Diante da crise atual e da necessidade de se reinventar, tanto os trabalhadores, como empresas vêm procurando formas de economizar e continuar produzindo. São novas formas de contratar e melhores maneiras de reduzir custos, sem perder a qualidade. E daí surge uma grande dúvida, empregado ou prestador de serviço, o que é melhor? Primeiramente é necessário que as figuras de prestador de serviços e empregado sejam definidas brevemente. Segundo a legislação (CLT), toda pessoa física que presta serviços não eventuais mediante pagamento de um salário é considerada um empregado.
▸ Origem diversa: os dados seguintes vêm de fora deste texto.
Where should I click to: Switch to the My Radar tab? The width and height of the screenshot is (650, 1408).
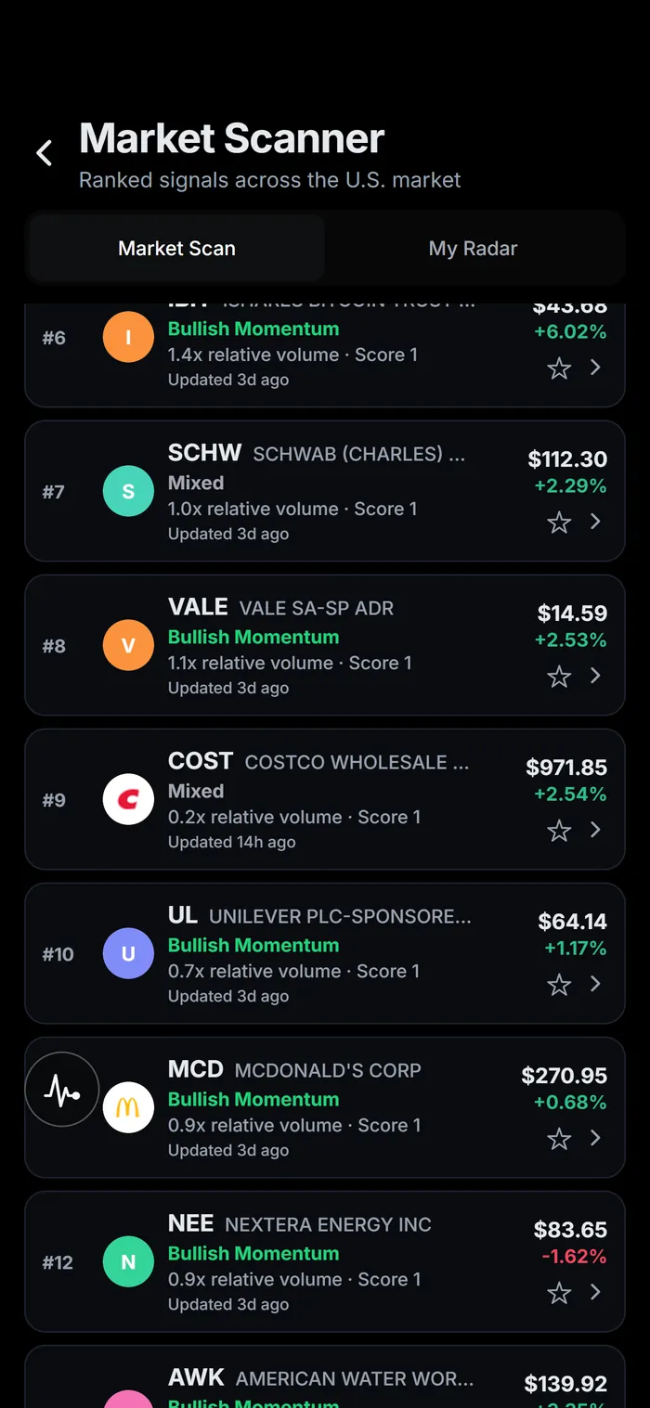[x=473, y=248]
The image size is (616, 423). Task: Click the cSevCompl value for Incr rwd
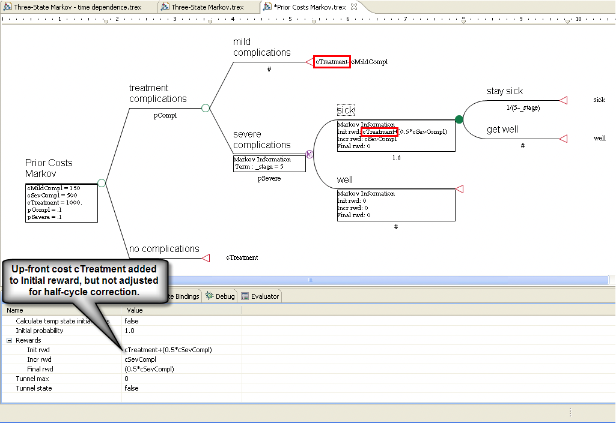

Já um prestador de serviço não tem vínculo empregatício com a empresa para qual realiza as suas atividades, não está sujeito ao controle de uma jornada, pode ser substituído por outro profissional e também não possui subordinação direta (ele é seu próprio chefe).
Resumidamente, o prestador de serviços (pessoa física ou jurídica) deve apenas exercer atividade pontualmente pactuada em contrato de prestação de serviço, respeitando as características acima.
Sendo assim, se na sua empresa as atividades exercidas dependem de pessoalidade, cumprimento de carga horária e determinadas ordens na execução do trabalho, você deve redobrar sua atenção, pois ao contratar um prestador de serviços você pode atrair um risco trabalhista para sua empresa.